Mitla is the home of the most important example of pre-columbian Zapotec architecture. While not as grand or imposing as the nearby ruins of Monte Alban, Mitla boasts intricate mosaic fretwork and geometric patterns that cover tombs, panels and even entire walls. Some of these patterns etched in stone are the very same that can be found woven into Manos Zapotecas bags today.
Mitla is a Hispanisized versions of the Nahuatl (Aztec) word Mictlán, meaning underworld or place of the dead, as Mitla was a religious and ceremonial center for the Zapotecs. The site is located in the Tlacolula valley, which stretches east from the capitol city about 45 km, where the dry climate has lent to the ruins being spectacularly preserved.

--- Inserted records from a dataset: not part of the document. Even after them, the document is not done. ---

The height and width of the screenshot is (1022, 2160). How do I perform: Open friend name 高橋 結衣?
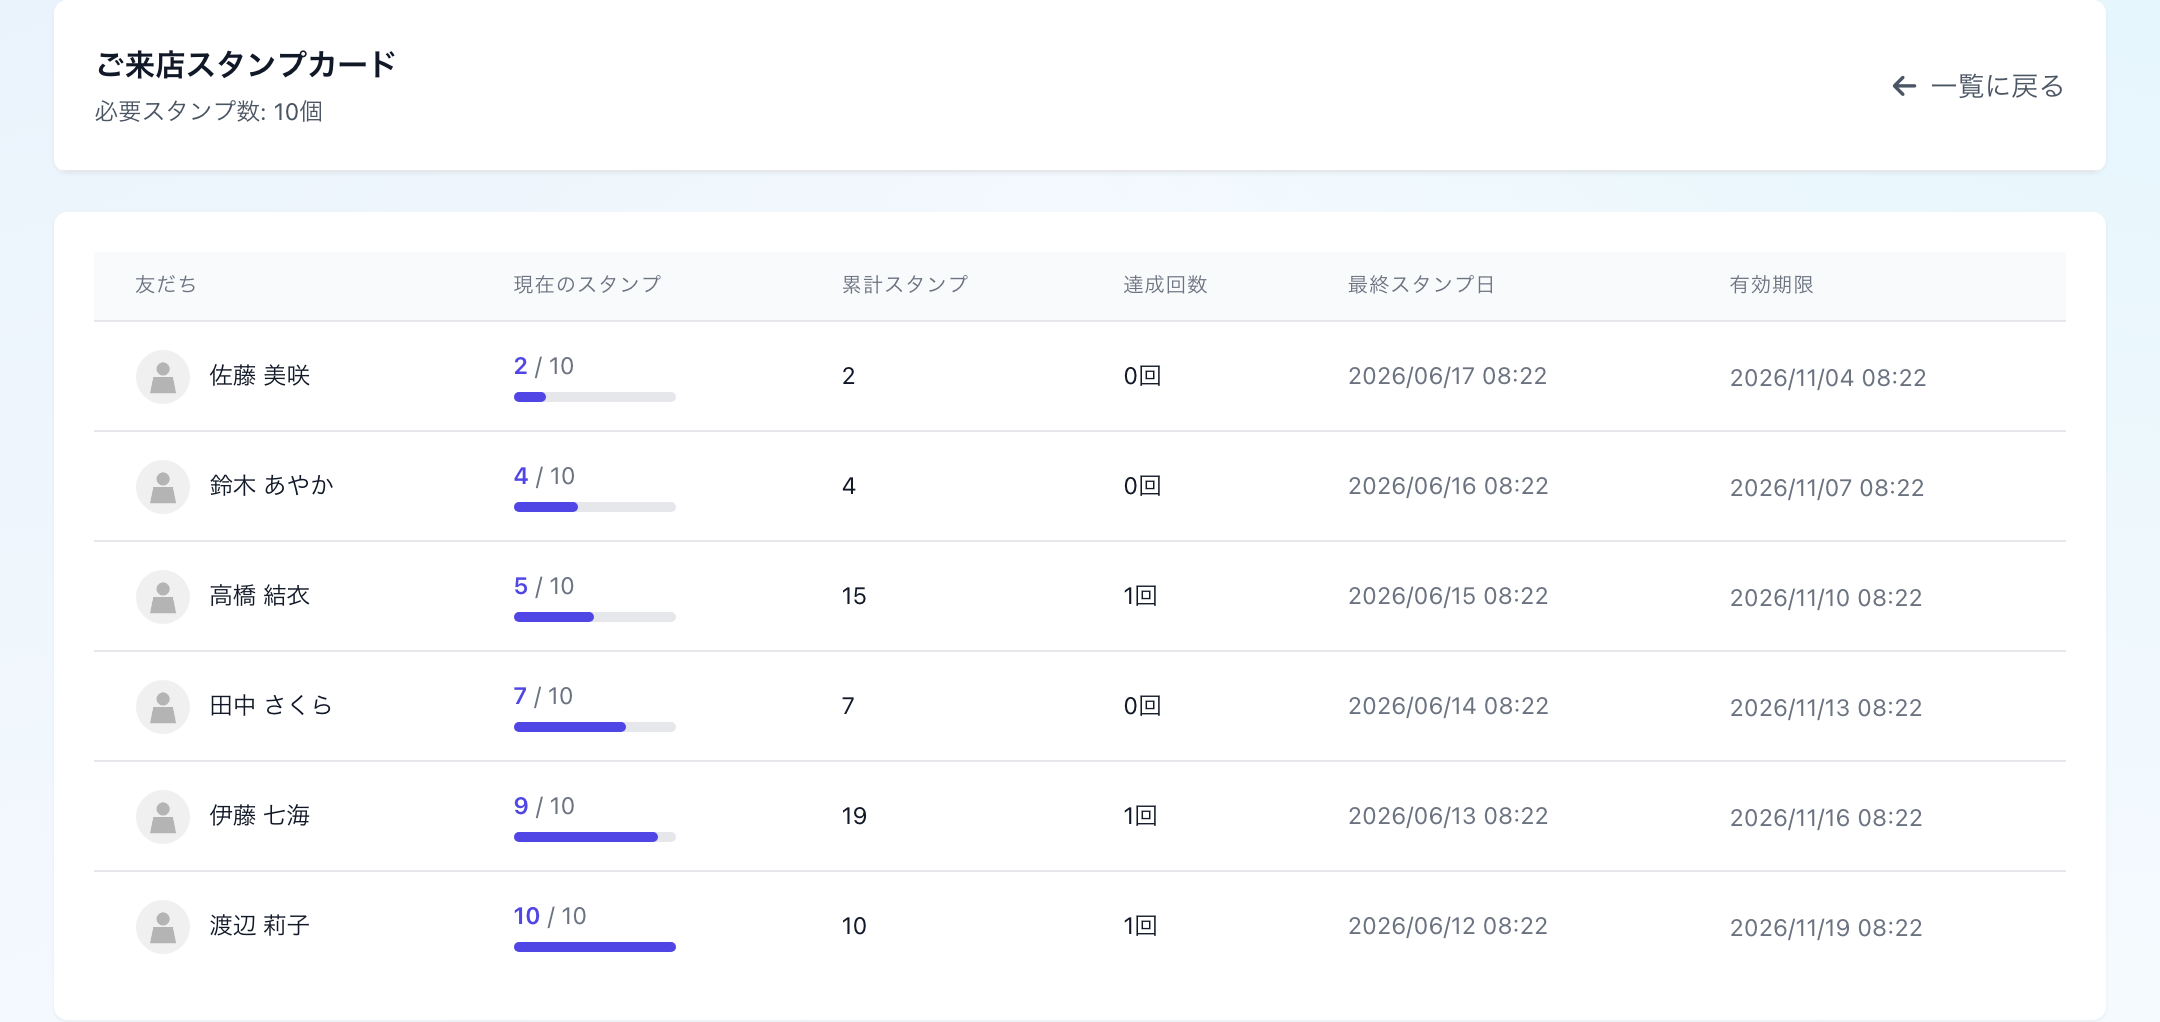point(260,596)
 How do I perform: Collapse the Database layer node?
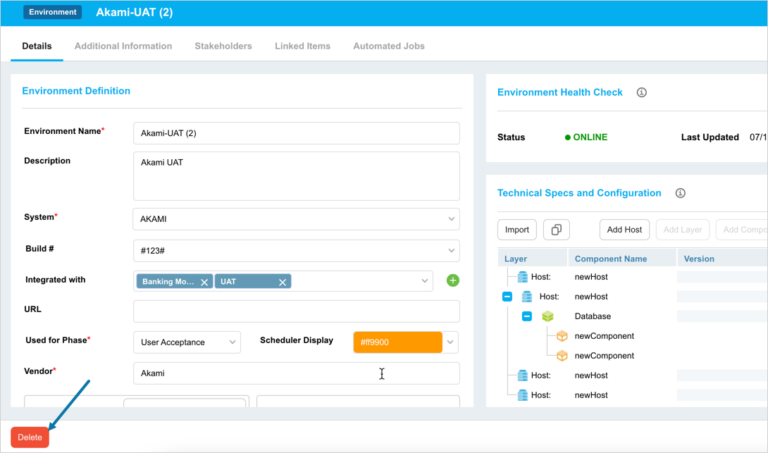click(x=526, y=316)
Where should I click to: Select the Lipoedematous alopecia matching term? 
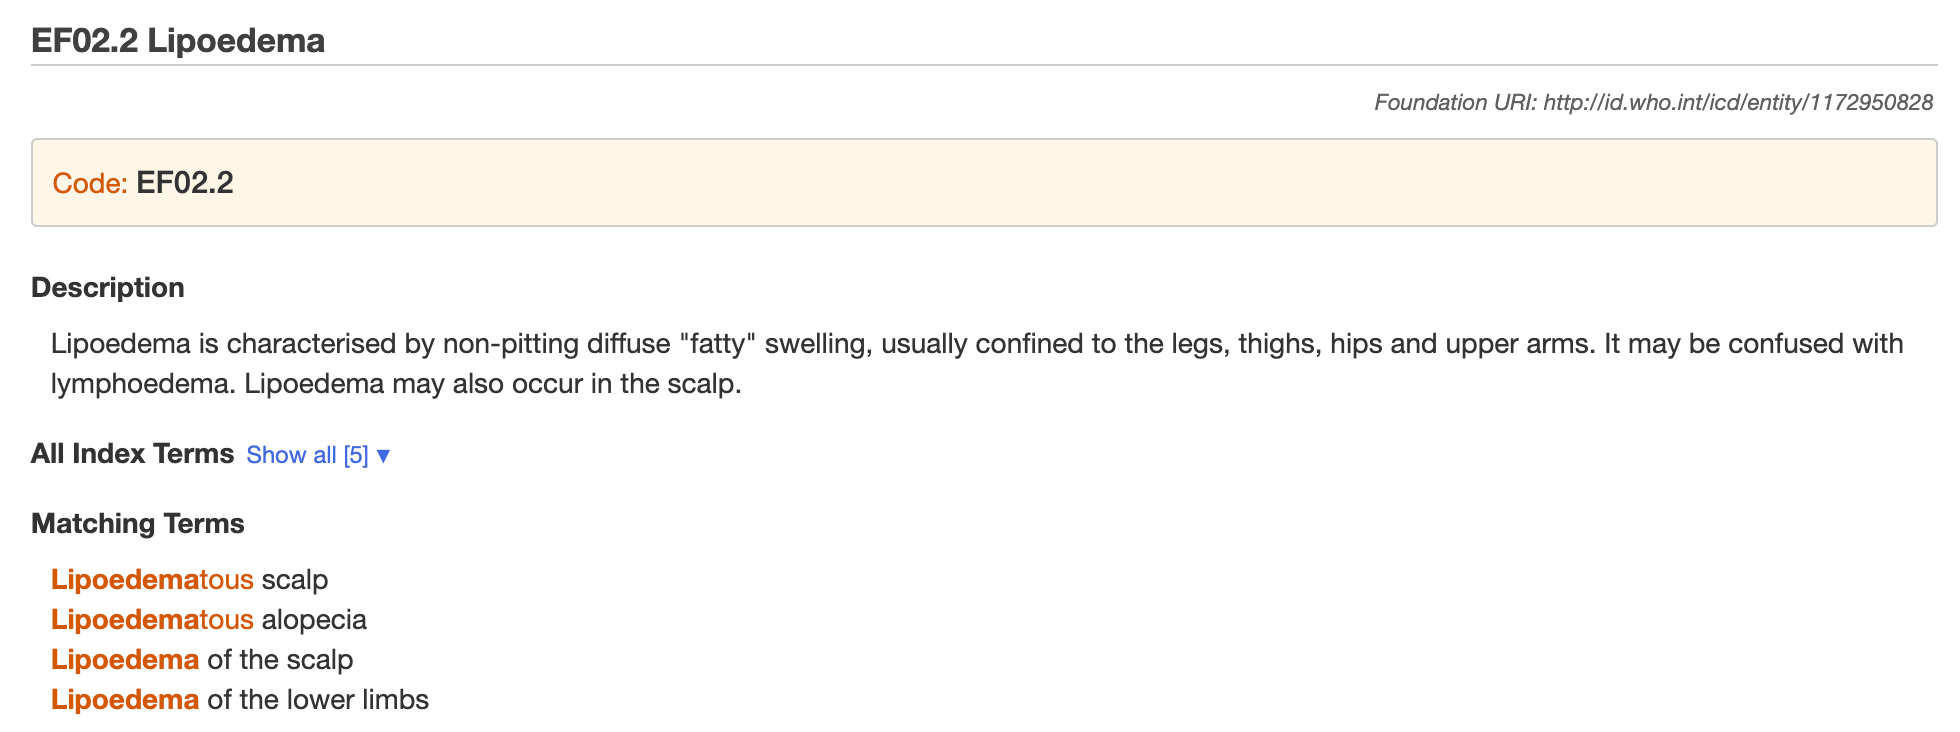pyautogui.click(x=209, y=620)
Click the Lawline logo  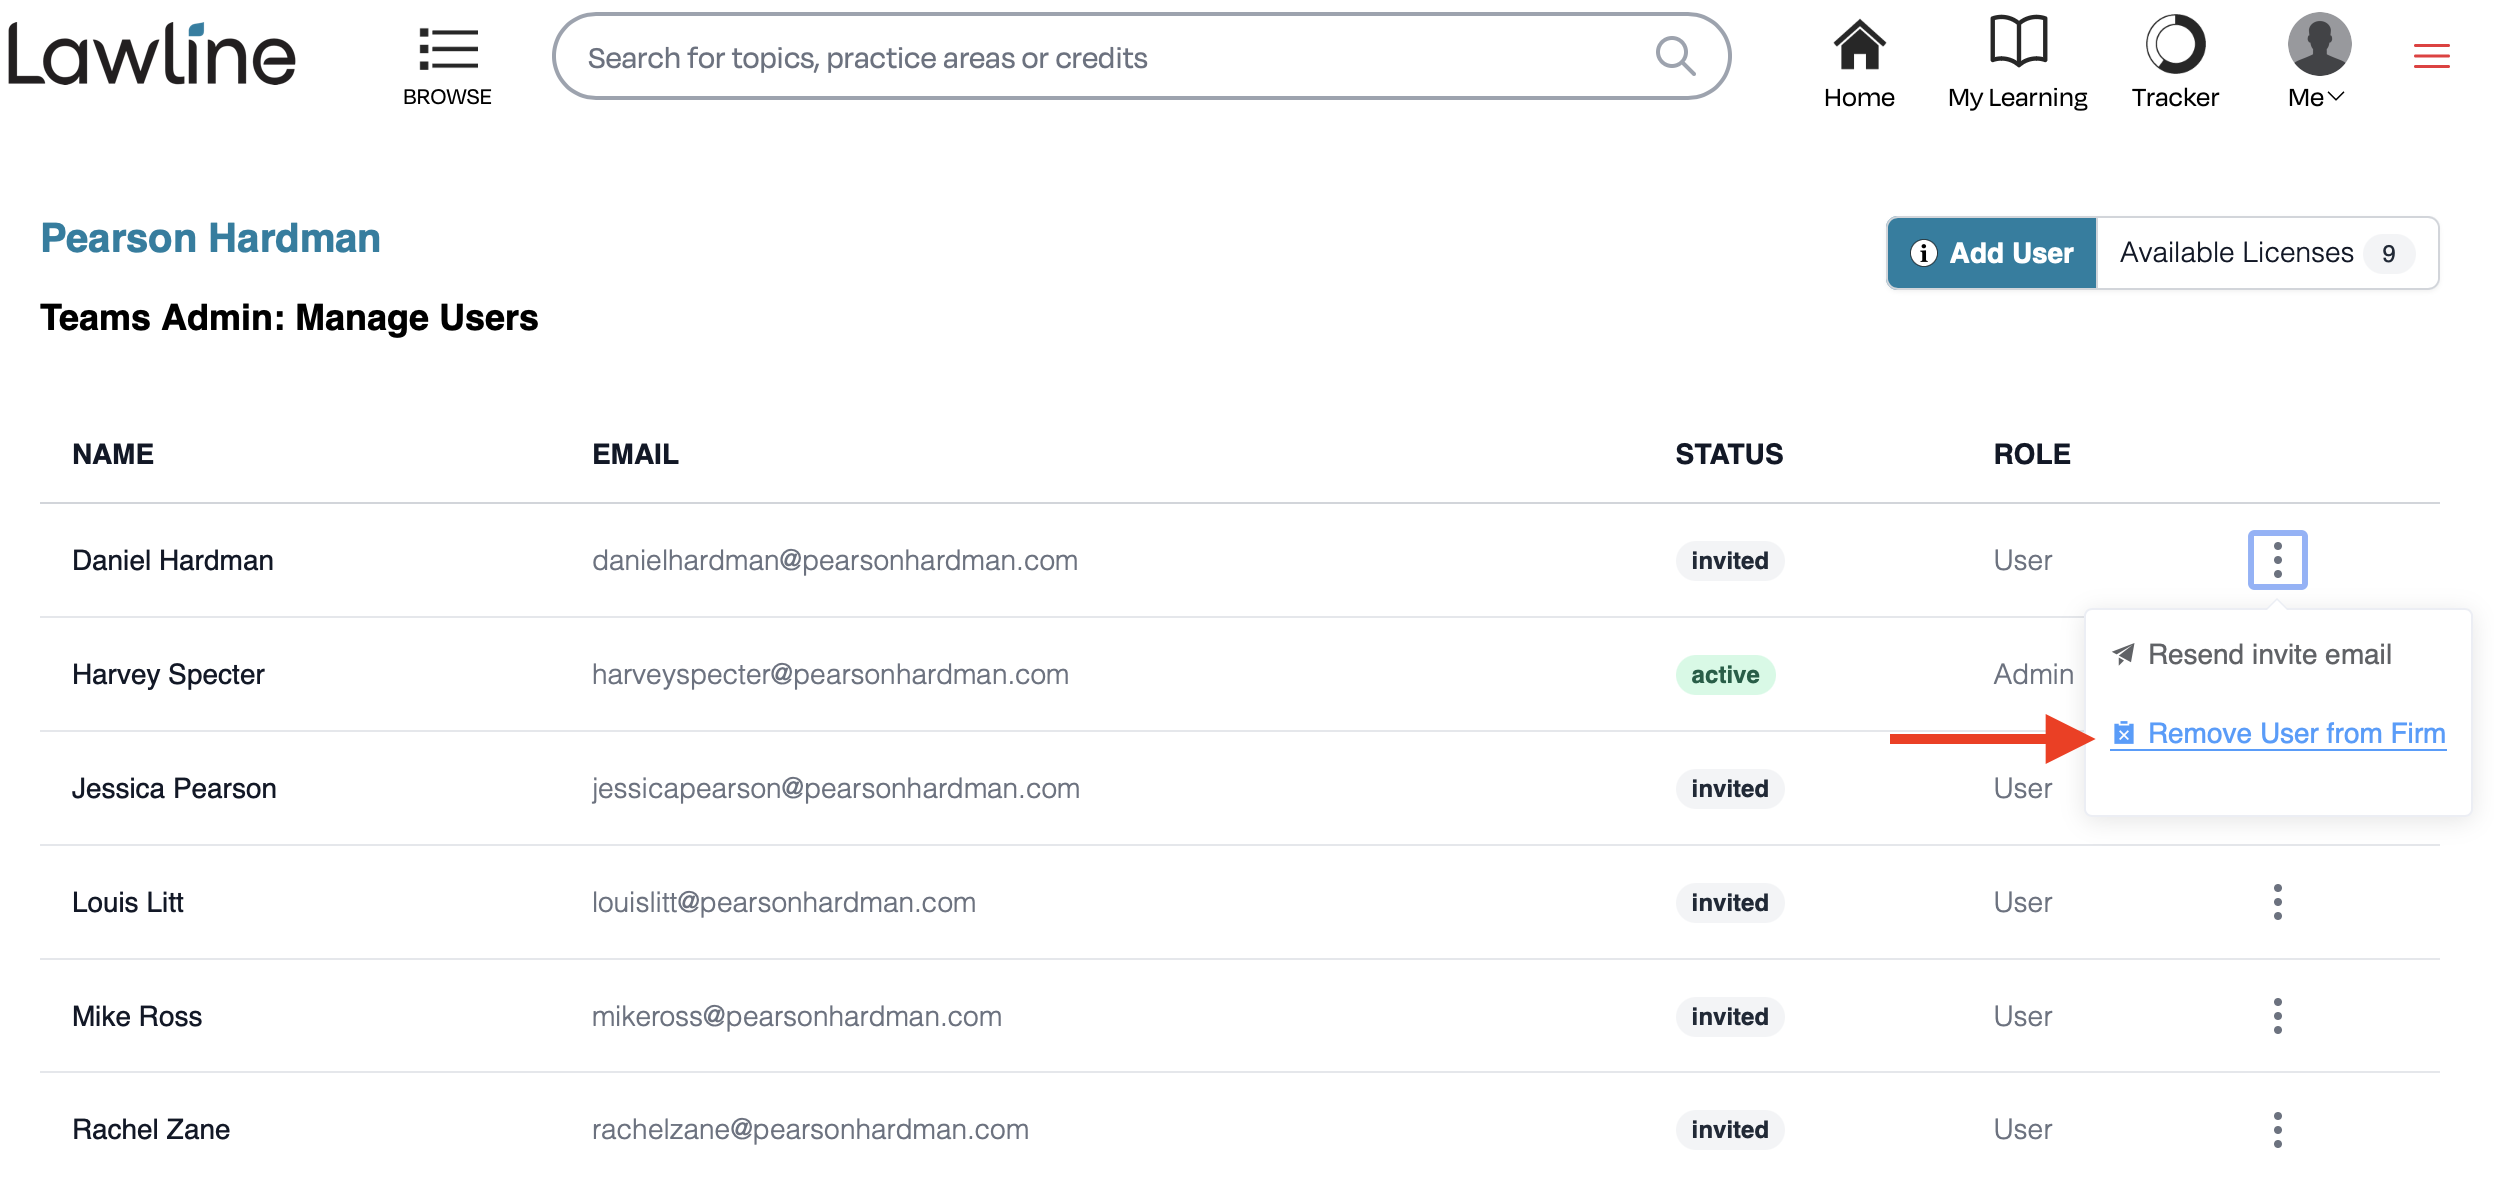(x=152, y=55)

While parts of Monte Alban have been reconstructed, Mitla maintains much of the original work.
Mitla was inhabited perhaps as early as 900 BCE and was a thriving Zapotec religious center when the Spanish arrived and promptly built a Cathedral on the site of a main temple. Luckily, perhaps due to the sheer beauty of the intricate carvings, much of the surrounding structures were left in tact.
The Zapotec people had a population of over 500,000, sophisticated construction techniques, a writing system, two calendar systems and agriculture that included the growing of maize, beans, squash, and chili peppers, using irrigation and terraces in the mountains to grow food for a mostly urban population.
The town of Teotitlan del Valle, where all the Manos Zapotecas products are made, is located just 10 km from Mitla, and is one of the few Zapotec villages that has maintained the culture and language of their ancestors. The church in Teotitlan was constructed from stones torn from the Zapotec temple that once stood on the site. The designs, which are still visible today, mimic the ones found in Mitla, as the do the intricate patterns woven into their rugs, and our bags.